Dancers spend months preparing physically, mentally and emotionally for a production. In spite of the high costs on their energy, most artists consider the thrill of performing worth the blood, sweat and tears. But what happens after a show, when the applause dies down and the curtain falls?
If satisfied with their performance, dancers usually feel joy, excitement and relief. Within a few days, this emotional high may turn into post-performance depression (PPD). Defined by J. Taylor and E. Estanol, in Dance Psychology for Artistic and Performance Excellence, PPD is “the combination of the physiological decline and the psychological loss of purpose” and “often leads to down emotions such as sadness, listlessness, irritability, and general malaise.”
According to the authors, PPD is a necessary process that helps dancers recover physically and psychologically from the stress of high-level performing. Once a performance goal is achieved, dancers usually go through a brief mourning period of the joys and sense of purpose invested in the project. Also, because personal identity (sense of uniqueness and continuity) is so ingrained in dance practice, artists may feel challenged once they return to daily living. Inner silence creeps in: a nameless malaise often remains unidentified by performers.
PPD symptoms resemble other types of depression and range in intensity and duration, depending on dancers’ artistic experience, personality and coping abilities. Symptoms may include one or several of the following: physical and mental fatigue; a feeling of emptiness; irritability; lack of motivation (especially in activities other than dance); loss of appetite or binging; negative self-talk and comparisons with others; emotional and social withdrawal; doubts regarding their artistic competence. Intense self-questioning arises: What’s the use? What do I do next?
Although PPD is common, few dancers talk about it. So I decided to interview ten professional dancers about their experiences and coping strategies. To various degrees, all the artists reported having felt one or more of these symptoms after an important show, a disappointing performance or receiving negative feedback. The mourning process is often particularly painful for independent performers without an upcoming contract or for dancers who retire unexpectedly.
Anik Bissonnette, artistic director of L’École supérieure de ballet du Québec, was a dancer with Les Grands Ballets Canadiens (LGBC). She recalls going through brief PPD episodes, three to seven days after every show. She felt worn out and had little motivation. She had doubts about her performance. The slightest negative remark affected her greatly. She coped in several ways: if she was pleased with her performance, she avoided getting into a state of euphoria, knowing that emotional highs lead to letdowns shortly after. Following performance, she needed time alone and would unwind doing housework or dancing quietly.

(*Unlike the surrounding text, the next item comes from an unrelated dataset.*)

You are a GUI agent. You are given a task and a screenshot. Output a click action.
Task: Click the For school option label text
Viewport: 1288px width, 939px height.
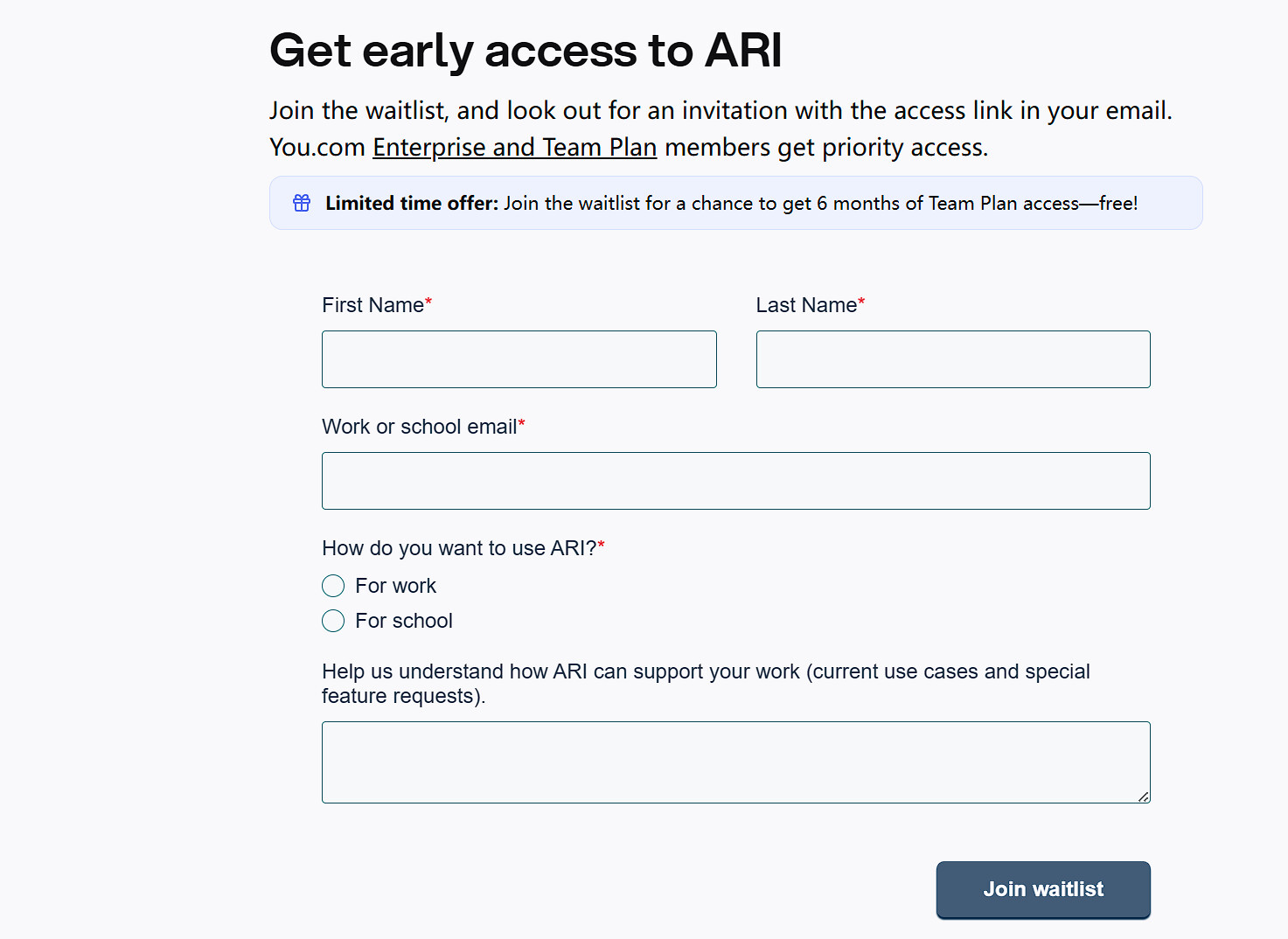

Her LGBC colleague Andrea Boardman dealt with her self-criticism after shows by staying in touch with her family. She practises meditation daily, which expanded her capacity to transform her anxiety and fears into appreciation and empowerment. These sources of fulfillment helped her maintain personal balance, especially during her difficult transition between retiring from the company and her engagement with La La La Human Steps.
On other hand, Anne Dryburgh of Ballet BC had high standards concerning her technical abilities and was rarely satisfied with her performances, in spite of her success. After a disappointment, her negative self-talk made her feel shameful. She would retreat in private, instead of celebrating with her friends. Eventually, her anxiety and PPD symptoms became so debilitating that she stopped dancing. After a long pause, she returned as an independent dancer.
When returning from long tours, Youri de Wilde, Sophie- Estel Fernandez (both with Les Ballets Jazz de Montréal) and Stéphanie Brochard (Sursaut Dance Company) always felt physically and emotionally out of sync with their loved ones even if they were happy to see them. These dancers learned to acknowledge their state, share their feelings and to accept them. They took necessary time to rest and indulge in other activities than dance, before returning to the exhilaration of performing.
Ultimately, PPD becomes more manageable once performers recognize and work through their symptoms as a normal recovery and self-regulation process, helping them cultivate a healthy perspective toward their dance.
If PPD symptoms become severe or persistent, it is advised to seek help from a mental health professional.